نَجّٰينَا ile başlayan fiil cümlesi muzâfun ileyh olarak mahallen mecrurdur. نَجّٰينَا elif üzere mukadder fetha ile mebni mazi fiildir.
Mütekellim zamiri نَا mef’ûlun bih olarak mahallen mansubtur. اللّٰهُ lafza-i celâli, fail olup lafzen merfûdur.
مِنْهَا car mecruru نَجّٰينَا fiiline müteallıktır.
افْتَرَيْنَا fiili sülâsî mücerrede iki harf ilave edilerek mezid yapılan fiillerdendir. İftiâl babındadır.

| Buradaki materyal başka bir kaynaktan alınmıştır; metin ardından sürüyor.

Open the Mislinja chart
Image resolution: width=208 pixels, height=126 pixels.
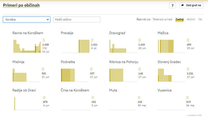[x=27, y=75]
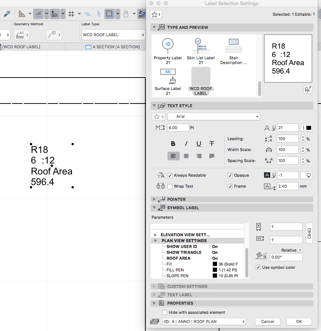Set text alignment to center
This screenshot has height=331, width=321.
[x=186, y=156]
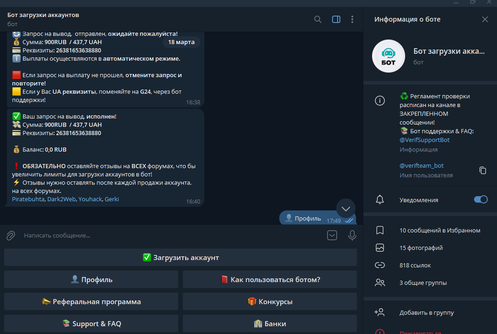497x334 pixels.
Task: Click the search icon in chat header
Action: pyautogui.click(x=318, y=19)
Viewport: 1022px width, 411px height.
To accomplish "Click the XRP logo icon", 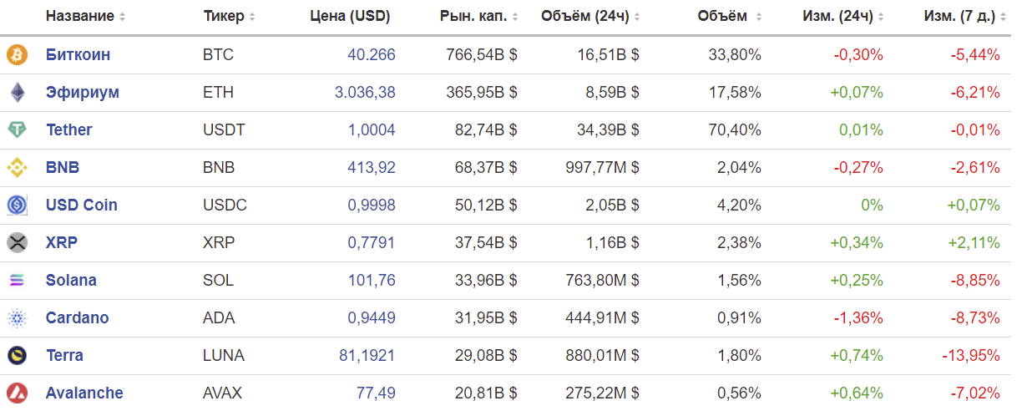I will coord(18,243).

Sülâsîsi فري ’dır.
İftiâl babı fiile, mutavaat (dönüşlülük), ittihaz (edinmek, bir şeyi kendisi için yapmak), müşareket (ortaklık), izhar (göstermek), ihtiyar (seçmek), talep ve çaba göstermek manaları katar. İfteale kalıbı hem soyut hem somut anlamlı fiiller için kullanılır.
نَجّٰينَا fiili, sülâsî mücerrede bir harf ilave edilerek mezid yapılan fiillerdendir.
Tef’il babındandır. Sülâsîsi نجو ’dir.
Bu bab, fiile çokluk (fiilin, failin veya mef‘ûlun çokluğu), bir tarafa yönelme, mef‘ûlu herhangi bir vasfa nispet etmek, gidermek, bir terkibi kısaltmak, eylemin belli bir zaman diliminde meydana gelmesi, özneyi fiilin türediği şeye benzetmek, sayruret, isimden fiil türetmek, hazır olmak, bir şeyin aralıklarla tekrarlanması manalarını katar.
وَمَا يَكُونُ لَـنَٓا اَنْ نَعُودَ ف۪يهَٓا اِلَّٓا اَنْ يَشَٓاءَ اللّٰهُ رَبُّنَاۜ
وَ atıf harfidir. مَا nefy harfi olup olumsuzluk manasındadır. يَكُونُ tam muzari fiil olup ينبغي (Gerekir.) manasındadır. لَـنَٓا car mecruru يَكُونُ fiiline müteallıktır.
اَنْ ve masdar-ı müevvel, يَكُونُ ‘un faili olarak mahallen merfûdur.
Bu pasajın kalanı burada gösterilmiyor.